The 80-year-old veteran remembers when more than 1,000 wounded soldiers were backlogged waiting for care in the yard outside the hospital.
Retired Army Maj. Julia Baxter, 80, talks with Charles L. Cragin at a March 15, 2001, Women's History Month ceremony. The acting undersecretary of defense for personnel and readiness recognized Baxter for her service as an operating room nurse during the Korean War. Photo by Rudi Williams
(Click photo for screen-resolution image);high-resolution image available.
"We worked eight hours on and eight hours off for about a month before changing to 12 hours on and 12 hours off," said Baxter, who received the Army's Bronze Star for her wartime service.
DoD's Women's History Month ceremony hosted March 15 by Charles L. Cragin paid tribute to Army nurses like Baxter who served in the Korean War. Within days of North Korea's June 25, 1950, attack on South Korea, Cragin told the audience, 57 Army nurses were deployed to Korea to care for wounded American and allied soldiers.
Cragin, acting under secretary of defense for personnel and readiness, invited Baxter and her husband, retired Army Col. Daryle Baxter, to attend the Pentagon ceremony on behalf of her Korean War counterparts.
"We don't have an opportunity to thank the nurses individually, but I thought we could symbolically thank all of them who served by thanking you," Cragin told Baxter. He presented her with a certificate and a crystal Pentagon etched with the logo of the Office of the Deputy Assistant Secretary of Defense for Equal Opportunity in recognition of her Korean War service.
Baxter entered the Army Nurse Corps in April 1945 from Asheboro, N.C. She served in hospitals in the United States, Frankfurt and Berlin, Germany, and Tokyo. She went to Korea on July 6, 1950, with the 8055th Mobile Army Surgical Hospital, as a first lieutenant and was later promoted to captain.
Each day, she was reminded of the brother she'd lost in World War II.

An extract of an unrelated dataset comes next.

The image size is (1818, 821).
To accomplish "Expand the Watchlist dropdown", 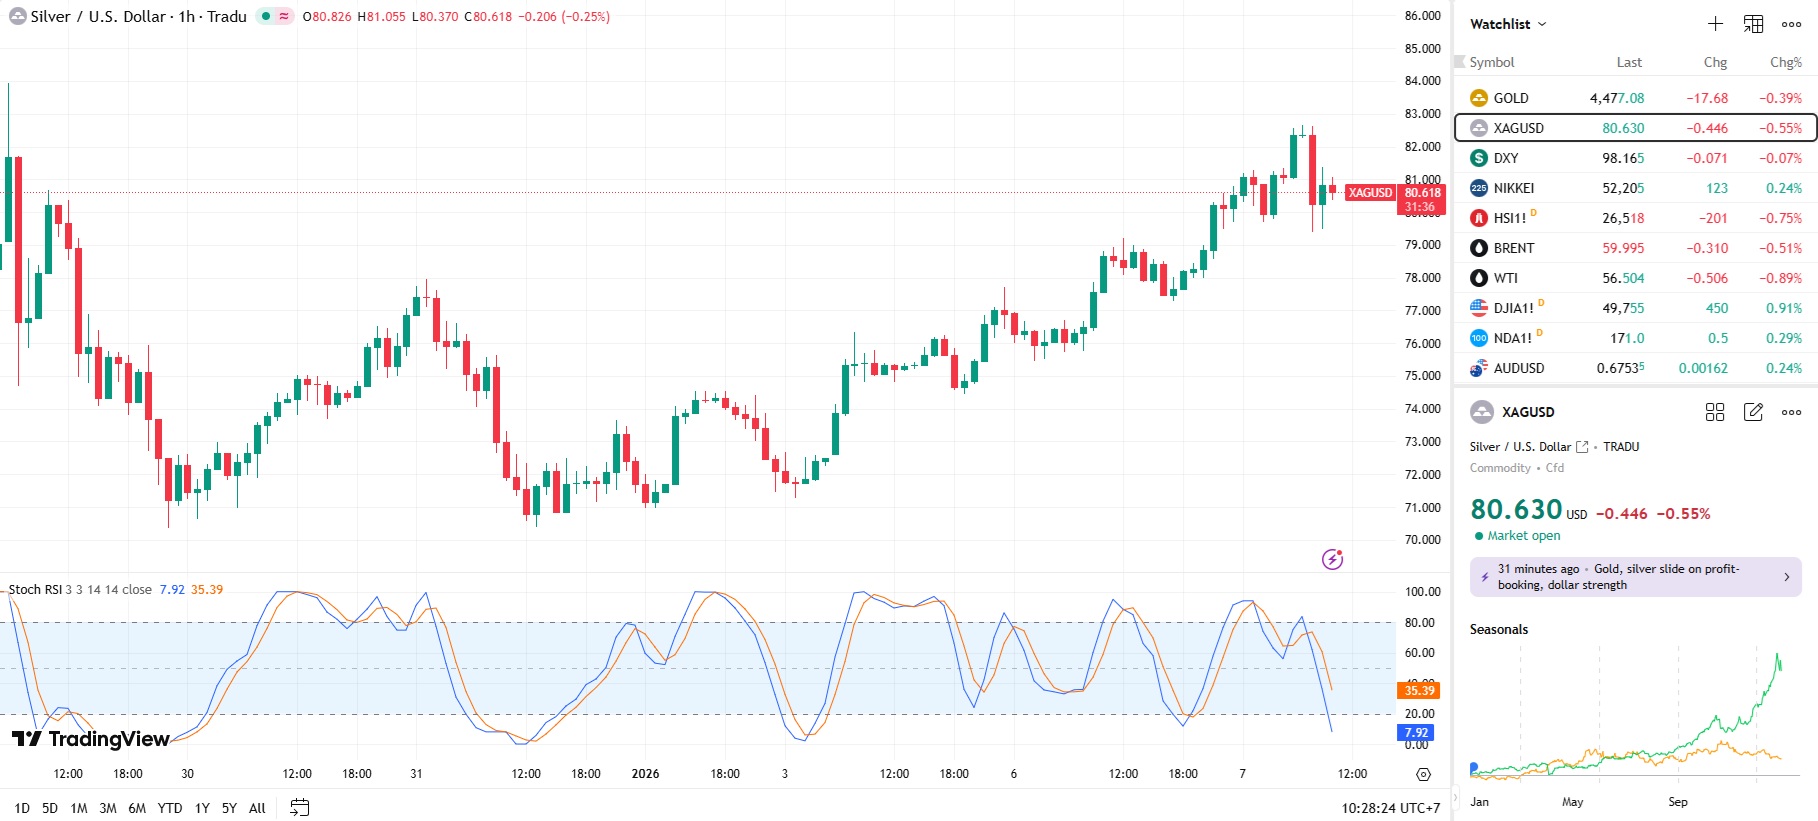I will [1508, 24].
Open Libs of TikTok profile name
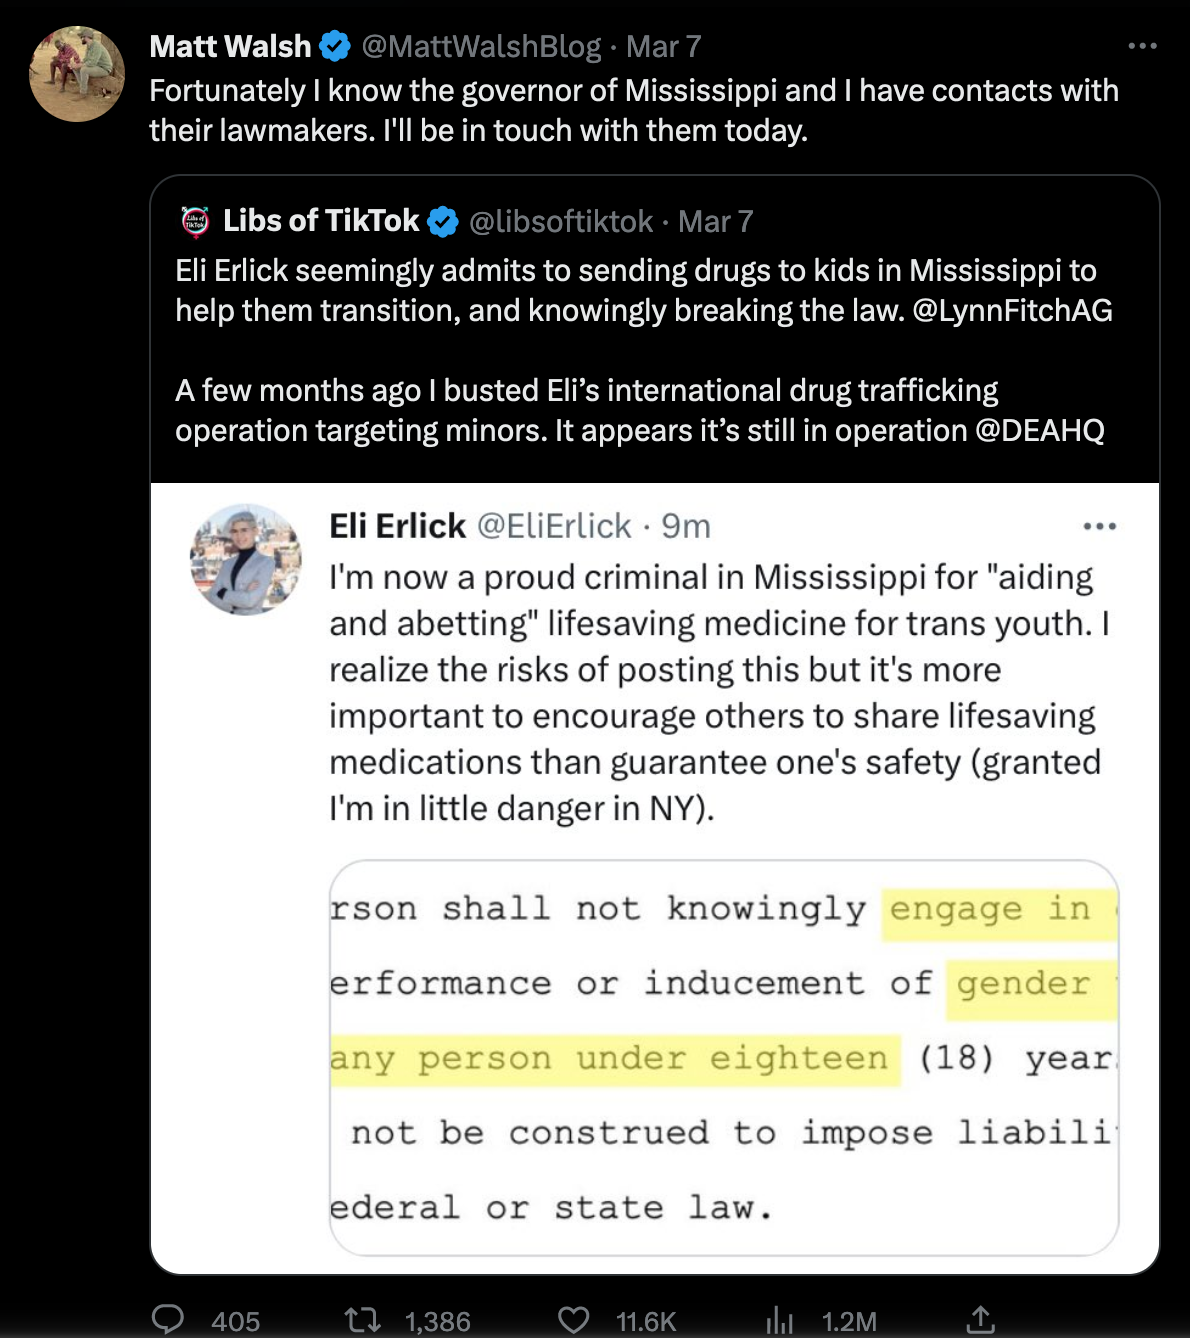 tap(321, 221)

"When I first went to Korea," Baxter said, "each soldier that came in the operating room seemed like my brother. It took a little while to get over that. We did a little crying, then got back to work."
After about five months in Korea, Baxter went back to the Tokyo Army Hospital where she assisted doctors with plastic surgery and orthopedics for two years. In 1957, while stationed in Iran, she met her husband, an Army captain, and was married in 1958. She became pregnant and was discharged in 1959.
"In those days," she said, "you couldn't stay in if you were pregnant."
When Baxter returned to the States, she became an occupational health nurse with the federal government. After retiring, she became a teacher in Fairfax County, Va., and later retired from that job.
"I'm 80 years old and I'm still working as a substitute teacher in a special education school -- the Pulley Vocational Career Center in Fairfax County, Va.," she noted.
Baxter is pleased DoD honors its military women. "They've done so much for the country and it's about time they should be honored for their contributions," she said.
"I've lived in the best of times and the worst of times and it was such an honor to be here today."